> [EXERCISE REQUIREMENTS] Which lines of the entries hold the string "node"? Copy each one.

> [DATASET EXTRACT]
▽

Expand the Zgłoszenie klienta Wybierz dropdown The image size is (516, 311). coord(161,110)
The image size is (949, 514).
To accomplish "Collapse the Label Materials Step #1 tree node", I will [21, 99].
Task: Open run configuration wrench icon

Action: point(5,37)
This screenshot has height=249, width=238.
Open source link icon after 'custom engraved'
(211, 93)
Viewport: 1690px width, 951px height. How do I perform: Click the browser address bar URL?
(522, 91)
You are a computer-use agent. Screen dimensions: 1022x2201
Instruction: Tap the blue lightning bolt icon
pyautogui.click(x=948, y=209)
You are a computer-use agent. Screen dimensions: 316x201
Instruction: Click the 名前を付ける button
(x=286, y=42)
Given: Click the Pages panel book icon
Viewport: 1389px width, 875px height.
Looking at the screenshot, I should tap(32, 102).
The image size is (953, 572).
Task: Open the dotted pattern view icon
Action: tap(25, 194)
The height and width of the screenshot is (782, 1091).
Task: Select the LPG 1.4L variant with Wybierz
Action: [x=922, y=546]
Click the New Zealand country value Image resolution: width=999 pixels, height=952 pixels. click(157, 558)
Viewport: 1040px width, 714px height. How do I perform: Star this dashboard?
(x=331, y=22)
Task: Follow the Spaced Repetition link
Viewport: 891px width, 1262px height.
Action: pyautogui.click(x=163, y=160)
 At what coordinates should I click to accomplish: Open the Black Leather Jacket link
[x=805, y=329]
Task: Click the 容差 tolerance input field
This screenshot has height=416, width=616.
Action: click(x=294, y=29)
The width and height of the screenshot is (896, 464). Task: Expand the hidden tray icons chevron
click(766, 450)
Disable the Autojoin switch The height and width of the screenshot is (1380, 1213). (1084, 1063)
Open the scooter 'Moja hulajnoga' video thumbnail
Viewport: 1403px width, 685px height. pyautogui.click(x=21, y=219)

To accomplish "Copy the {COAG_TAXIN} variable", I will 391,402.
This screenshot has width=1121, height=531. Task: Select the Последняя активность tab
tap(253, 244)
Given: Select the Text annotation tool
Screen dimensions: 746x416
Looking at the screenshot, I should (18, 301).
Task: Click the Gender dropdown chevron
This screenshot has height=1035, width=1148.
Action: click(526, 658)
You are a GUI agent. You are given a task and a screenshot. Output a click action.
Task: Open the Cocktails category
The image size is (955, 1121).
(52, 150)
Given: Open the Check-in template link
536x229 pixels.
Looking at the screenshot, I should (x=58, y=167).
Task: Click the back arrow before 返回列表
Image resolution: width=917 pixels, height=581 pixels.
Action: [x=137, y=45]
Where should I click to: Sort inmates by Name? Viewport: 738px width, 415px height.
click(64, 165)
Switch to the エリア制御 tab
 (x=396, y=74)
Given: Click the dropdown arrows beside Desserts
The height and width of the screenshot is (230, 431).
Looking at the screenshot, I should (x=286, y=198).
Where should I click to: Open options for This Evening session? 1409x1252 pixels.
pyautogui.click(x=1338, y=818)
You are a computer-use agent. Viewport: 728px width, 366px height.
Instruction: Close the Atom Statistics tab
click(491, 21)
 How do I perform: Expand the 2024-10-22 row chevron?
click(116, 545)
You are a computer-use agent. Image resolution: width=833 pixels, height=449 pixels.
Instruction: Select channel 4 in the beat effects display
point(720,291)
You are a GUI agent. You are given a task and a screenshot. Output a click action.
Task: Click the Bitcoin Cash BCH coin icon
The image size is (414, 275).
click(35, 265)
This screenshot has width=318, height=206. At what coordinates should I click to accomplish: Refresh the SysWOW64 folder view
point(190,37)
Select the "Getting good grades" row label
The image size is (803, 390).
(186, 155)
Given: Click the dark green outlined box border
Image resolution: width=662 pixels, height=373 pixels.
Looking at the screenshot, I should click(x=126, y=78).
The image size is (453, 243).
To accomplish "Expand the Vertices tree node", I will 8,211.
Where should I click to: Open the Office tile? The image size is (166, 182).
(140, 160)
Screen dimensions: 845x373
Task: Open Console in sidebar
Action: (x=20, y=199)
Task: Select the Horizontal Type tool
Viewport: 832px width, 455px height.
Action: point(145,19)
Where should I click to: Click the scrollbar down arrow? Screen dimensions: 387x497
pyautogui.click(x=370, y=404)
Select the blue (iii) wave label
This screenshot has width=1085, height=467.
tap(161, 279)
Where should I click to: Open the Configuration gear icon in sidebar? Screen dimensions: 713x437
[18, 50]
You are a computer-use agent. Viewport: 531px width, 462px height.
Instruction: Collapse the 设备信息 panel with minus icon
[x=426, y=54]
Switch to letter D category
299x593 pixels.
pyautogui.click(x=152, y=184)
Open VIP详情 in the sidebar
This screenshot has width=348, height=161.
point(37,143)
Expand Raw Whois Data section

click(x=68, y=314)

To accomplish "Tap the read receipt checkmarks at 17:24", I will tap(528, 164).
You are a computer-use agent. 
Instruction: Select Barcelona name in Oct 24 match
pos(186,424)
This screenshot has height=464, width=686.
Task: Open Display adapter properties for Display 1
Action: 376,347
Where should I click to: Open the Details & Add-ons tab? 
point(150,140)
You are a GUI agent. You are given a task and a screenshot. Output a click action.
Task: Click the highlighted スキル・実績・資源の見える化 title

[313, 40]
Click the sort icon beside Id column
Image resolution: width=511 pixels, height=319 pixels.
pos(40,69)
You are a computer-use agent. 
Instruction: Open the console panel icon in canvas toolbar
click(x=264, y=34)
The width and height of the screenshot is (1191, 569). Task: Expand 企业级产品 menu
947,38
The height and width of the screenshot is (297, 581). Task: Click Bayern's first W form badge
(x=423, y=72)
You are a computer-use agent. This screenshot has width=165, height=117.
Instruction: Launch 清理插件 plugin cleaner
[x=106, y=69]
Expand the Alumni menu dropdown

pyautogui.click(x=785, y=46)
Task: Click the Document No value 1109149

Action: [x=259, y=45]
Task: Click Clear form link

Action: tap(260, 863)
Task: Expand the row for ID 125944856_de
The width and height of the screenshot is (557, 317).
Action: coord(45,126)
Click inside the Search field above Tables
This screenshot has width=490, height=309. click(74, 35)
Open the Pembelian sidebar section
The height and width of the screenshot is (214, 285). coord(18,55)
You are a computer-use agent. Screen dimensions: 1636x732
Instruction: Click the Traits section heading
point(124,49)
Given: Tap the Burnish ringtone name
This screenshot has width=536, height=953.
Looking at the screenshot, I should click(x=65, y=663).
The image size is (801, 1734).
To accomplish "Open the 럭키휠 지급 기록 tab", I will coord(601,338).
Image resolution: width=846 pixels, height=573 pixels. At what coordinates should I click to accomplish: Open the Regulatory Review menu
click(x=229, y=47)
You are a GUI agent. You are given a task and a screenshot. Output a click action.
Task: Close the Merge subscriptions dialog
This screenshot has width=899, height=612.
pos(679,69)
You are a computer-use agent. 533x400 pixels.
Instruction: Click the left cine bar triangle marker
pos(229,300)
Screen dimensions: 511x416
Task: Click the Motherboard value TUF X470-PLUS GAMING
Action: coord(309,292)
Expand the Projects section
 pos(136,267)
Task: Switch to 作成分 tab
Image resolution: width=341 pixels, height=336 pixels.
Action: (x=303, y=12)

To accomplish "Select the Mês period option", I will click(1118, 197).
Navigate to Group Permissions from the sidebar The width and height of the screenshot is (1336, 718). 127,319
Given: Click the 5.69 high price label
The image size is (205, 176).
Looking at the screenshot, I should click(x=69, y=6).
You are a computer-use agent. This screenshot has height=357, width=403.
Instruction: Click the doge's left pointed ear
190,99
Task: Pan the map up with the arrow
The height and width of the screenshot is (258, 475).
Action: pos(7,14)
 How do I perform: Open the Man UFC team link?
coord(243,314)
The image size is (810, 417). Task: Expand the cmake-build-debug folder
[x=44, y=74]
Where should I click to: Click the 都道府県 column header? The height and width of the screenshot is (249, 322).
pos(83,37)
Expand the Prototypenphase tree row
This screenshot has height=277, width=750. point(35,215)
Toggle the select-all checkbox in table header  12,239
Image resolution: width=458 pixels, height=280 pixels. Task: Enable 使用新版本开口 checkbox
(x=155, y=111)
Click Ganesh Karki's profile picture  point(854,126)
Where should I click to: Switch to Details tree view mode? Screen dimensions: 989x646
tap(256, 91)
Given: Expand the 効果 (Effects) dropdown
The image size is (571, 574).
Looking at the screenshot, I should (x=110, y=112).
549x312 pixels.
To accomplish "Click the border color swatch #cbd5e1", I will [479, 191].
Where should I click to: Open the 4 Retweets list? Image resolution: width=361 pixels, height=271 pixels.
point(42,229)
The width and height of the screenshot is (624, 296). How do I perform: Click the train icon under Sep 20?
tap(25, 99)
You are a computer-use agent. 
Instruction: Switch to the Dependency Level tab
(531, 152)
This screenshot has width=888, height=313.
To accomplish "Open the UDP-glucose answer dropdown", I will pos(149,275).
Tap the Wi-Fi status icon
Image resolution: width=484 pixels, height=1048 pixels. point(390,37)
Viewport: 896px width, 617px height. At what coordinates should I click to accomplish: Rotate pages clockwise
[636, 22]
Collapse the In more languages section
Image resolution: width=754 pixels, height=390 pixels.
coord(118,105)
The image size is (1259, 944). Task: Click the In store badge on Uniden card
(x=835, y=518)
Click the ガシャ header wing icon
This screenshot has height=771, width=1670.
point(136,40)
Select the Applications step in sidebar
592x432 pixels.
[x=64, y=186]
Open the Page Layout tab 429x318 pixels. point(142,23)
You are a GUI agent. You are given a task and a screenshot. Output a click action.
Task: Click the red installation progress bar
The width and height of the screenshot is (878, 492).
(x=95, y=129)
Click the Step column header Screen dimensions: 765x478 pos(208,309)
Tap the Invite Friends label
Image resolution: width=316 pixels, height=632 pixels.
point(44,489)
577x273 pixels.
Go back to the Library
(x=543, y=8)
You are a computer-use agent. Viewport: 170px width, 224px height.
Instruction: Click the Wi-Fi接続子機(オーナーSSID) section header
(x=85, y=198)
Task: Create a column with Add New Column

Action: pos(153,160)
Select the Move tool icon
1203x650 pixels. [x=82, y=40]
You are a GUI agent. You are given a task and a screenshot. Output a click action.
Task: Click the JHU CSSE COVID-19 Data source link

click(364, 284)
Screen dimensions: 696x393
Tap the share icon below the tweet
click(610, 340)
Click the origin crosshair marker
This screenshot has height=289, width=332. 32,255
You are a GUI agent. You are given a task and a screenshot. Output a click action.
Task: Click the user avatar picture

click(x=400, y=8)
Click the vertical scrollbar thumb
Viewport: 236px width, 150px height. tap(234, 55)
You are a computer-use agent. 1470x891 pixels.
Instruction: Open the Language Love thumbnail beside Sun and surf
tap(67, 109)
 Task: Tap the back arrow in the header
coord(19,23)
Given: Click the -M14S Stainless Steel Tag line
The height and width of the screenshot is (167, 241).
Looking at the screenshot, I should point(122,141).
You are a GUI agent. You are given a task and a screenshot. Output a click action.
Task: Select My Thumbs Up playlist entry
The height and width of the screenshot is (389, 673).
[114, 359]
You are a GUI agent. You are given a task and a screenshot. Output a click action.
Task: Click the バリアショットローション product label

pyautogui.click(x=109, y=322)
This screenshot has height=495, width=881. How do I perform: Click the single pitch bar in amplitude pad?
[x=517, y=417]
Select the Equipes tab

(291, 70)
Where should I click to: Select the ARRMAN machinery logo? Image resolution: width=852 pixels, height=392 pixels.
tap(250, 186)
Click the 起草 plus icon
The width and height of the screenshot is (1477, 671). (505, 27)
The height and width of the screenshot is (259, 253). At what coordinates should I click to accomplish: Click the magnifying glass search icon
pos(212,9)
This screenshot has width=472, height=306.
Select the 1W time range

△

> [WRITTEN RESPONSE]
To accomplish "Collapse the Label Materials Step #1 tree node", I will [21, 99].
To accomplish "Expand the Vertices tree node", I will 8,211.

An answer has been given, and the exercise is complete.